▼

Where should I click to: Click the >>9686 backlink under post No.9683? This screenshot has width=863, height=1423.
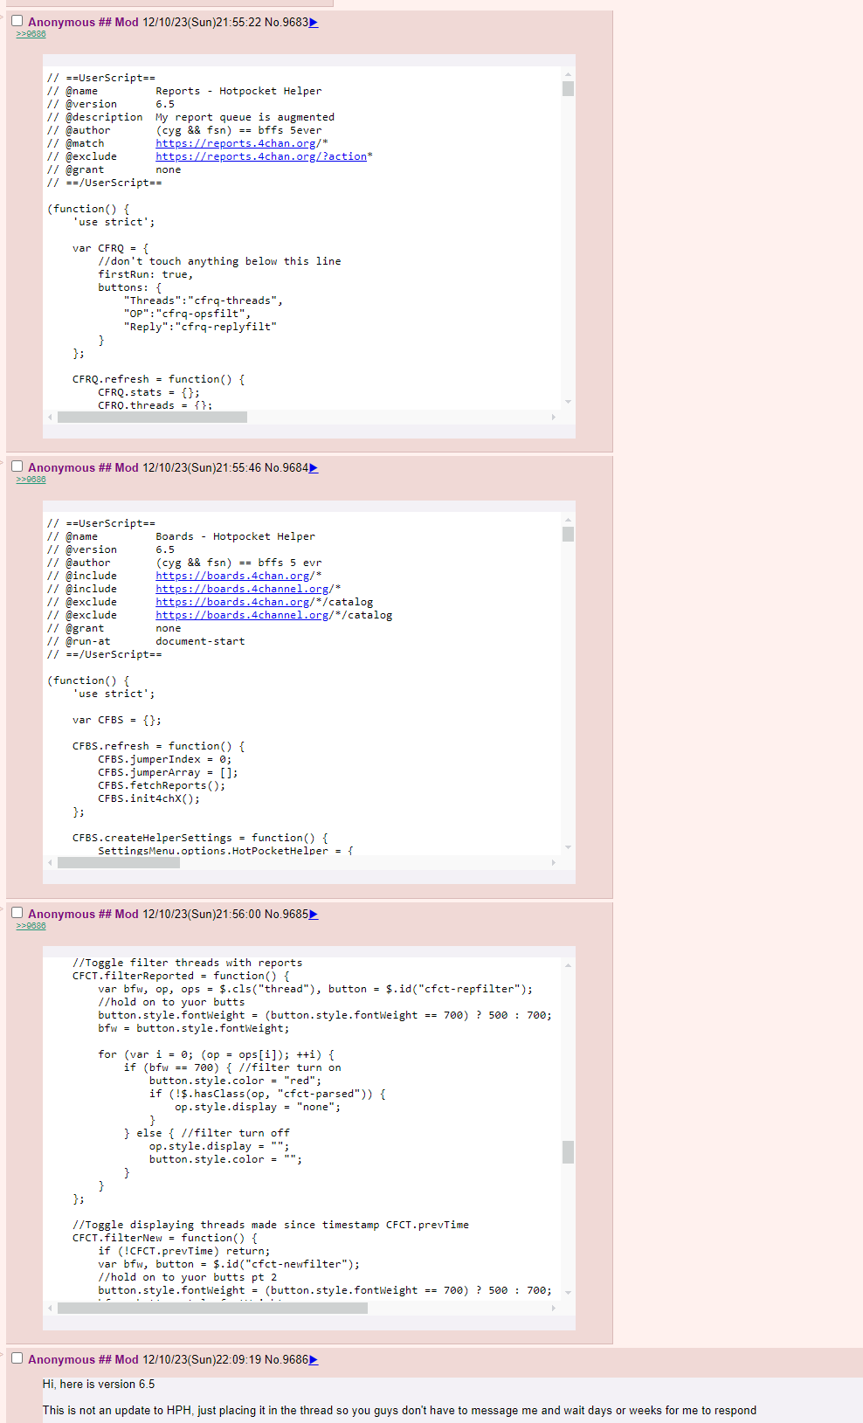pyautogui.click(x=31, y=34)
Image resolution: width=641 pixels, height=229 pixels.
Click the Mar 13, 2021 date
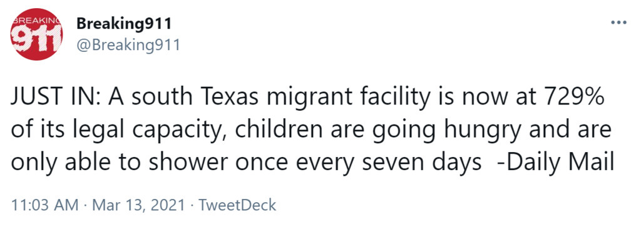click(x=138, y=205)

▲

Task to carry out: Leaving out every picture, repeat the records above exactly as they stand.

Exercise solution:
Where should I click to: Click the >>9686 backlink under post No.9683? This screenshot has width=863, height=1423.
pyautogui.click(x=31, y=34)
Image resolution: width=641 pixels, height=229 pixels.
Click the Mar 13, 2021 date
click(x=138, y=205)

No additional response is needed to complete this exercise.